Making HTTP Requests and Getting Data

Learnthe fundamentals of HTTP requests using gazpacho.get(). Learn to fetch web pages, handle different response types, implement error handling, and work with various websites effectively.

Recognition and Attribution

This content is based on the gazpacho library by Max Humber (MIT License) and incorporates concepts from calmcode.io tutorials, which are licensed under CC BY 4.0. The gazpacho library is used under the MIT License.

Learning Objectives

Learn the gazpacho.get() function for HTTP requests
Handle different types of web responses (HTML, JSON, text)
Implement robust error handling and retry mechanisms
Work with headers and request parameters
Debug common HTTP request issues
Build reliable data fetching workflows

Understanding HTTP Requests

When you scrape a website, you’re making HTTP (HyperText Transfer Protocol) requests. Understanding these requests helps you build more effective scrapers.

HTTP Request Process

Client Request: Your script sends a request to a web server
Server Processing: The server processes your request
Server Response: The server sends back data (HTML, JSON, etc.)
Client Processing: Your script processes the received data

HTTP Status Codes

Common status codes you’ll encounter:

200 OK: Request successful
404 Not Found: Page doesn’t exist
403 Forbidden: Access denied
500 Internal Server Error: Server error
429 Too Many Requests: Rate limiting

The gazpacho.get() Function

The get() function is your primary tool for fetching web content.

Basic Usage

from gazpacho import get

# Simple GET request
url = "https://httpbin.org/html"
html = get(url)
print(f"Received {len(html)} characters")

Function Parameters

Gazpacho’s get() function accepts several parameters:

# Basic syntax
get(url, headers=None, params=None)

Parameters:

url: The webpage URL to fetch
headers: Dictionary of HTTP headers (optional)
params: Dictionary of query parameters (optional)

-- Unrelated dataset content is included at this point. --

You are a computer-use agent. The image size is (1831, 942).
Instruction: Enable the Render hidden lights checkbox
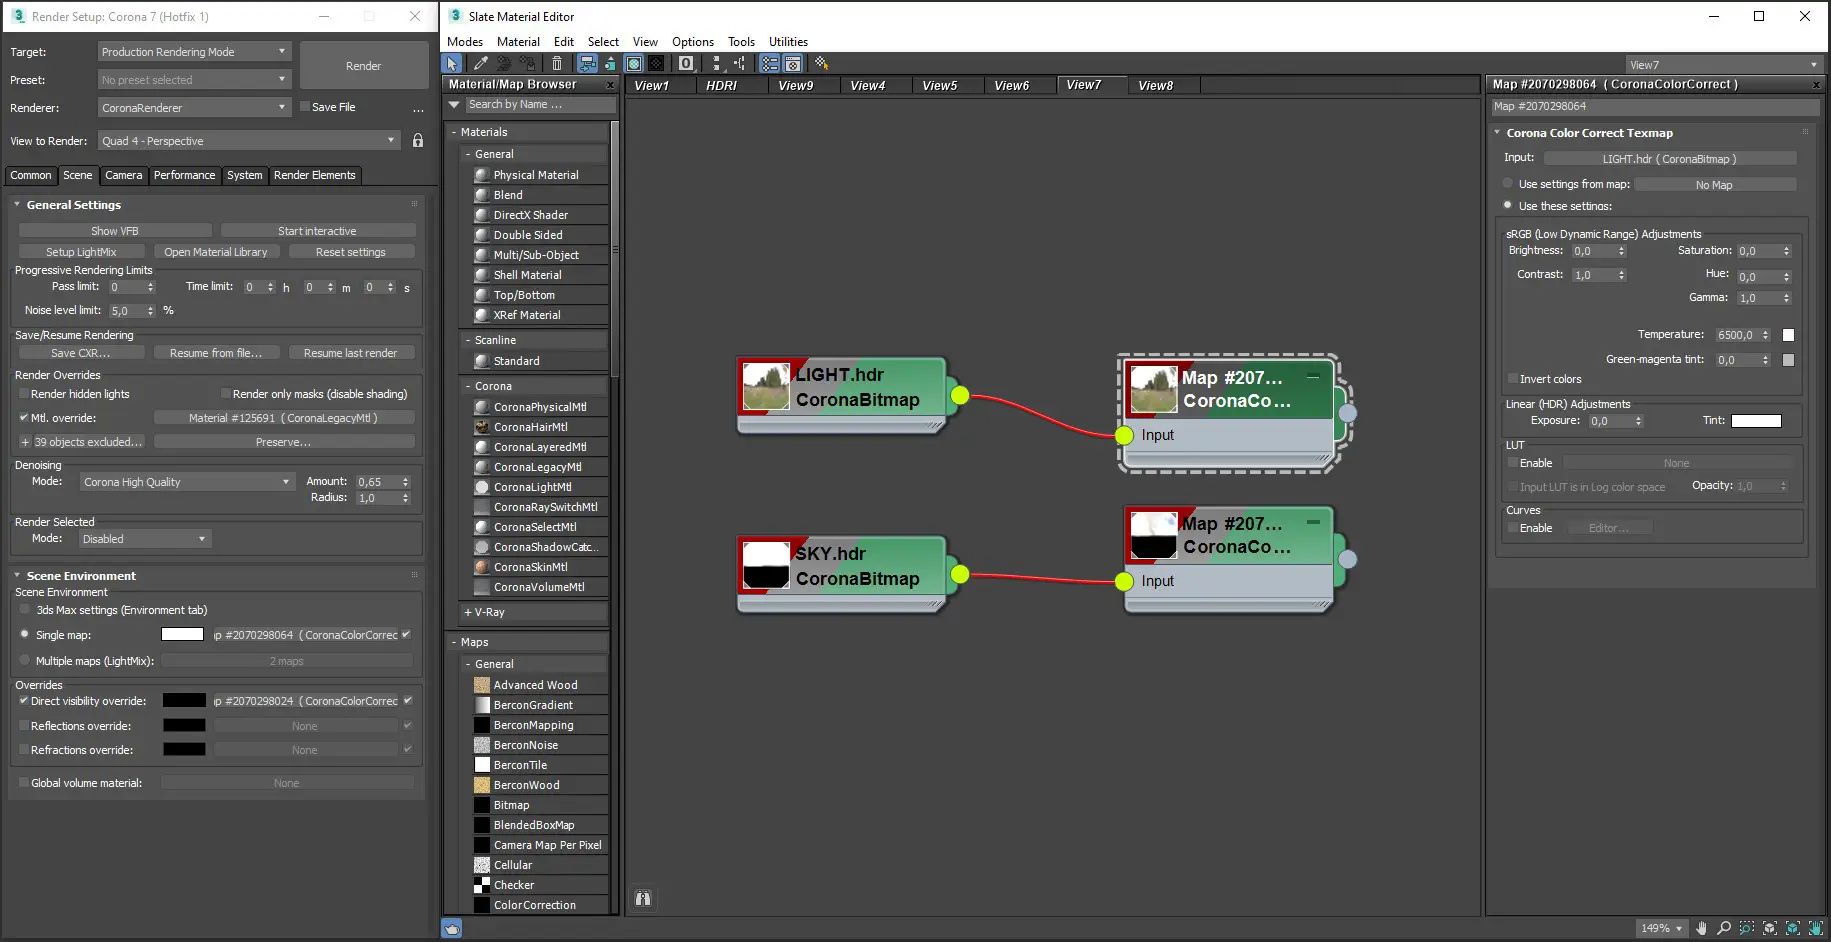point(24,394)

Working with Different Content Types

HTML Content

Most web scraping targets HTML content:

from gazpacho import get

# Fetch HTML page
url = "https://example.com"
html = get(url)

# Verify it's HTML
if html.strip().startswith('<!DOCTYPE html>') or '<html>' in html.lower():
    print("Successfully fetched HTML content")
    print(f"Content length: {len(html)} characters")

JSON APIs

Some endpoints return JSON data:

from gazpacho import get
import json

# Fetch JSON data
url = "https://httpbin.org/json"
response = get(url)

try:
    # Parse JSON
    data = json.loads(response)
    print("JSON data received:")
    print(json.dumps(data, indent=2))
except json.JSONDecodeError:
    print("Response is not valid JSON")

Plain Text Content

Some pages return plain text:

from gazpacho import get

# Fetch plain text
url = "https://httpbin.org/robots.txt"
text = get(url)
print("Plain text content:")
print(text)

Try This: Content Type Detection

Create a function to detect different content types:

from gazpacho import get
import json

def detect_content_type(url):
    """Detect the type of content returned by a URL."""
    try:
        content = get(url)

        # Check for JSON
        try:
            json.loads(content)
            return "JSON"
        except json.JSONDecodeError:
            pass

        # Check for HTML
        if (content.strip().startswith('<!DOCTYPE html>') or
            '<html>' in content.lower()):
            return "HTML"

        # Check for XML
        if content.strip().startswith('<?xml'):
            return "XML"

        # Default to text
        return "TEXT"

    except Exception as e:
        return f"ERROR: {e}"

# Test with different URLs
test_urls = [
    "https://httpbin.org/html",
    "https://httpbin.org/json",
    "https://httpbin.org/robots.txt"
]

for url in test_urls:
    content_type = detect_content_type(url)
    print(f"{url}: {content_type}")

Error Handling and Debugging

Common HTTP Errors

Connection Errors:

from gazpacho import get

def safe_get(url):
    try:
        return get(url)
    except ConnectionError:
        print(f"Failed to connect to {url}")
        return None
    except Exception as e:
        print(f"Unexpected error: {e}")
        return None

# Test with unreachable URL
html = safe_get("https://nonexistent-site-12345.com")

Timeout Handling:

from gazpacho import get
import time

def get_with_retry(url, max_retries=3, delay=2):
    """Get URL with retry logic."""
    for attempt in range(max_retries):
        try:
            print(f"Attempt {attempt + 1} for {url}")
            html = get(url)
            print(f"Success! Received {len(html)} characters")
            return html
        except Exception as e:
            print(f"Attempt {attempt + 1} failed: {e}")
            if attempt < max_retries - 1:
                print(f"Waiting {delay} seconds before retry...")
                time.sleep(delay)
            else:
                print("All attempts failed")
                raise e

# Test retry mechanism
html = get_with_retry("https://httpbin.org/delay/1")

Response Validation

Always validate responses before processing:

from gazpacho import get

def validate_response(url):
    """Validate HTTP response content."""
    try:
        content = get(url)

        # Check if content exists
        if not content:
            return False, "Empty response"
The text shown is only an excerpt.